There is currently no cure for PV. However, patients can be treated with phlebotomy, which is the taking of blood from the patient’s body; hydroxyurea, an oral chemotherapy; and Jakafi (ruxolitinib), a drug approved by the Food and Drug Administration that works with the body’s immune system to kill the cancer cells. Like MTX, Jakafi also targets the JAK pathway.

Zeidler said that properly controlled human trials are necessary to continue to explore the possibility of using MTX in patients with PV. If the trials prove to be successful — and he has a feeling that they will — bringing MTX on to the treatment scene for PV could be paradigm-shifting and cost-effective.

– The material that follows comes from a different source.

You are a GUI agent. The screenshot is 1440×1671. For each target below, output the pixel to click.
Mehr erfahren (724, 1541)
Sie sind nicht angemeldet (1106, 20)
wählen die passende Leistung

“This could indeed be a very significant advance with the potential to target the underlying pathway responsible for the disease rather than just the consequences,” Zeidler said. “In addition, given how cheap the drug is, we hope that its availability will not be constrained by cost concerns. So, it should be available to pretty much everybody who could benefit — both in the developed world and in less developed countries globally.”

Down the line, the use of MTX may also be able to treat essential thrombocythemia and primary myelofibrosis, two other kinds of MPNs that also are driven by a JAK/STAT mutation, according to Zeidler. These diseases were not included in the mouse data, and therefore require further investigation.

But when it comes to testing MTX’s efficacy in treating PV in humans, Zeidler said that his research team plans on initiating a trial sometime next year.